Sven Behrendt
The U.K.’s vote to leave the European Union, known as “Brexit,” has placed political risk squarely on the agenda of sovereign wealth funds (SWFs) and other investors. The industry may be moving into a period in which political factors become as important as economic ones in pricing assets. Sovereign and government funds need to look very carefully at this transition. The outcome of the referendum implies some immediate consequences for the prices of assets that have shaped the industry over the past decades; it also signals a broader trend that may transform the interests that SWFs pursue and the strategies they employ.
SWFs have generally shrugged off short-term market responses to political events, stressing that they were investing for the long term and therefore could wait until markets recovered from such tail risks. But precisely because SWFs are long-term investors, they should place such events into context, and very thoroughly examine what longer-term systemic consequences emerge.

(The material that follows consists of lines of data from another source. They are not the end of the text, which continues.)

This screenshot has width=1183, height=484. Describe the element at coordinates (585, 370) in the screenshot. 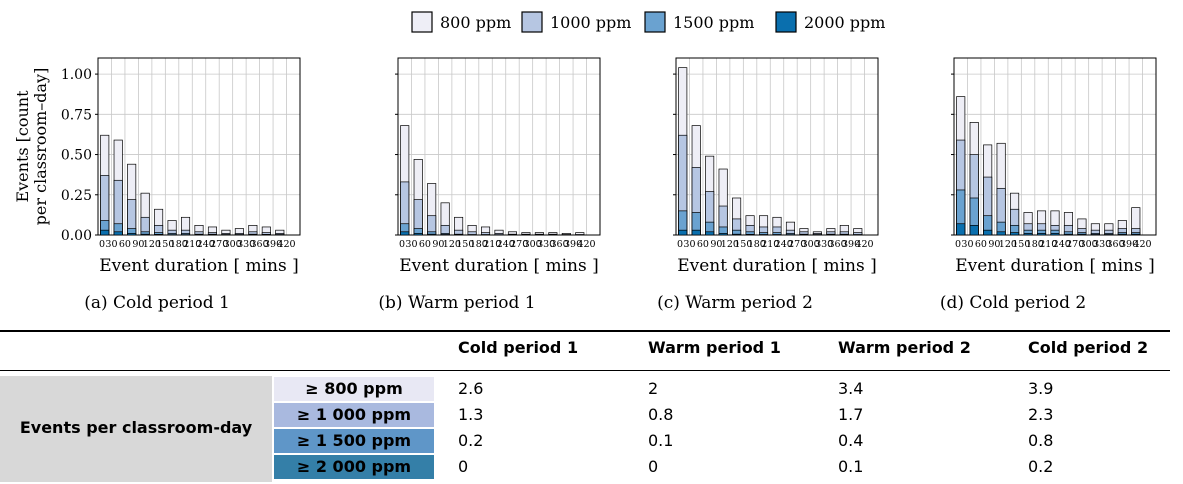

I see `table-header-rule` at that location.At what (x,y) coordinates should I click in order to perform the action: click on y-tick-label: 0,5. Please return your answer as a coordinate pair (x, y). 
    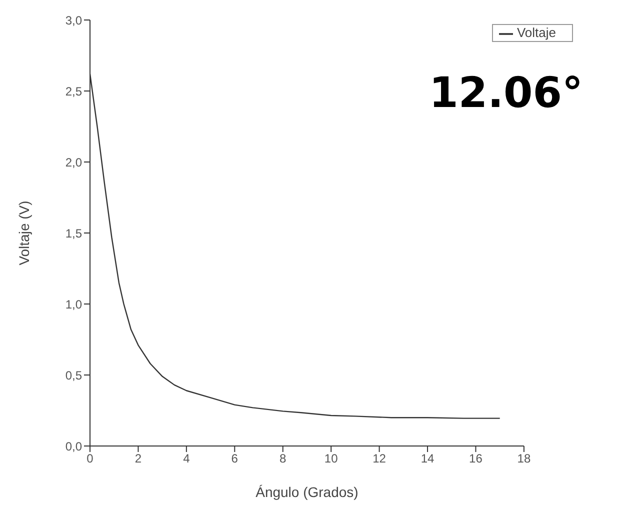
    Looking at the image, I should click on (74, 375).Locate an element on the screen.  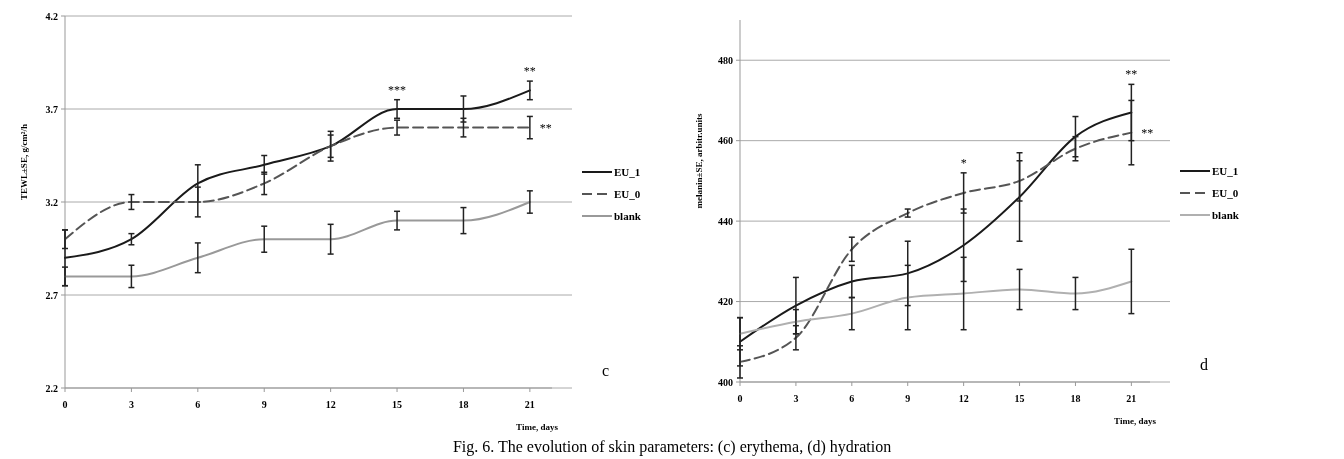
text: c is located at coordinates (606, 370).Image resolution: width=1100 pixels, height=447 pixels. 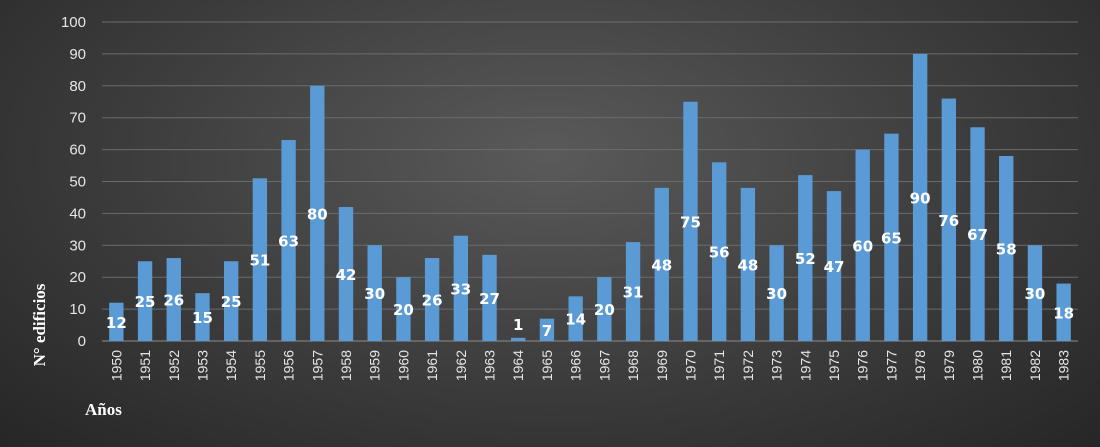 I want to click on y-tick-label: 40, so click(x=78, y=214).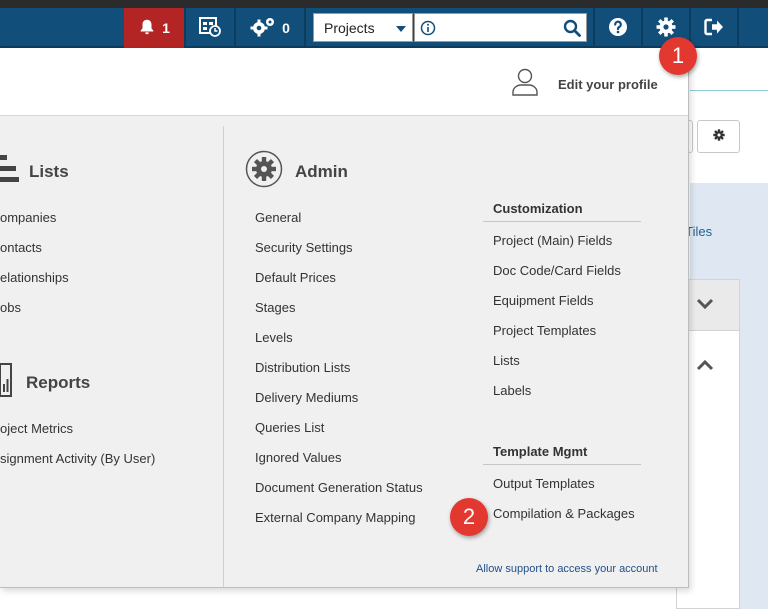  Describe the element at coordinates (78, 434) in the screenshot. I see `menu-item-project-metrics: oject Metrics` at that location.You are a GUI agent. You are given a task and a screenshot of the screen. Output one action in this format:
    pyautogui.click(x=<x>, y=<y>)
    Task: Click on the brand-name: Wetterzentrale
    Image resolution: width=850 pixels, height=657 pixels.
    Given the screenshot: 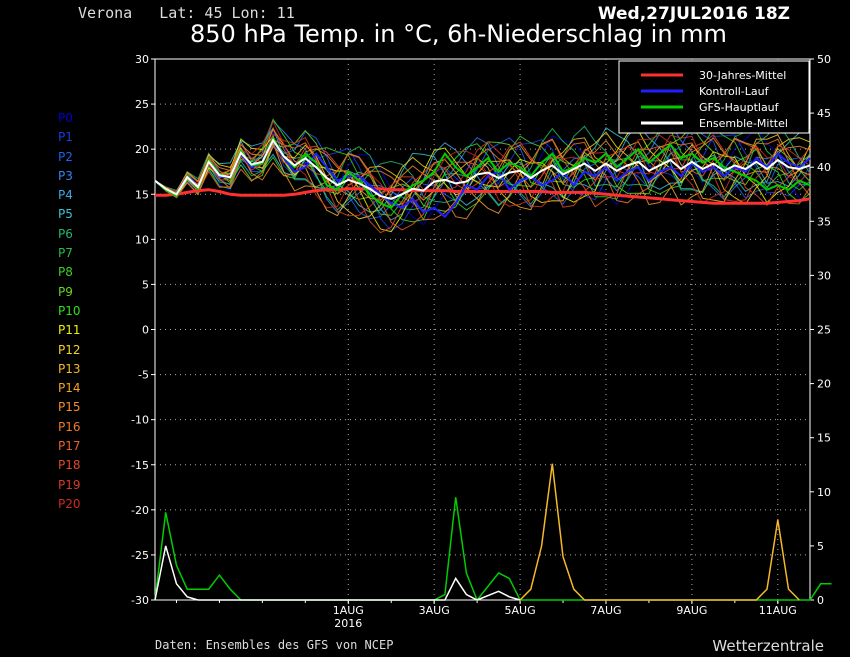 What is the action you would take?
    pyautogui.click(x=768, y=646)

The uncomfortable truth? The wider international political system is reconfiguring itself. Over the past 25 years, the concept of the independent and sovereign nation-state has come under pressure from forces of economic and political integration. That integrationist theme has been a particularly pronounced one in Europe, where governments have given up core symbols of national sovereignty, such as their national currencies, in order to allow goods and services, capital, and labor markets to effectively allocate scarce resources. In return, European citizens expected jobs, rising incomes, and an improvement in their living standards.
The Brexit vote reveals that Europe has failed to convince British voters that the integrationist agenda benefits them. Instead, voters in middle England sought to position the nation-state in the center of political discourse by advancing what could be called a disintegrationist agenda and strengthening the centrifugal forces of national politics. And what has come so forcefully to the fore in the U.K. is certainly an attitude that has begun to manifest itself elsewhere, too.
Sovereign wealth funds have benefited tremendously from global market integration. In the years since the global financial crisis, SWFs have expanded their role as important stakeholders in an ever-more-inclusive financial markets. By and large, they are now free to develop geographically diversified portfolios and invest wherever they identify commercially attractive opportunities.
The Brexit vote and the prospect of the U.K. leaving the E.U. should therefore be of great concern to them, because it shakes one of the working assumptions on which the success of sovereign wealth management has been built. The coming battle between integrationist and centrifugal market forces leaves SWFs with their commercial interests and their political identity in a unique position.
The fragmentation of the global investment space places a burden on all government investors with a global perspective to integrate political risks into their portfolio strategies and risk management analyses. Political risks have been at the periphery of many investors’ attention in the past, but they now move to the center — and will have to be more systematically identified, assessed, and dealt with.
In this regard, SWFs are no less challenged than other global investors. But then again, one could assume that they are particularly sensitive to political risks, given that SWFs’ ultimate owners are their own nation-states.
But SWFs should not only adapt to a new risk environment; they should also become more proactive in shaping it. With their growing influence in global financial affairs, they have an ability to contribute materially to any discussion about how the global financial marketplace is going to be structured. And given their interest in being able to diversify their portfolios geographically, they should have a distinct interest in making sure that that financial marketplace is an open and inclusive one. They already have the financial firepower to work towards such an outcome — now they just need political support at home to back up their efforts.
In March this year, Yngve Slyngstad, CEO of Norges Bank Investment Management, suggested that the prospect of Britain leaving the E.U. would not pose any significant risk. His argument seems easy to dismiss in hindsight. The challenge is now to think through Brexit’s consequences — and how the fragmenting international political system will impact SWFs in the long run, for that is the time horizon that they’re looking at.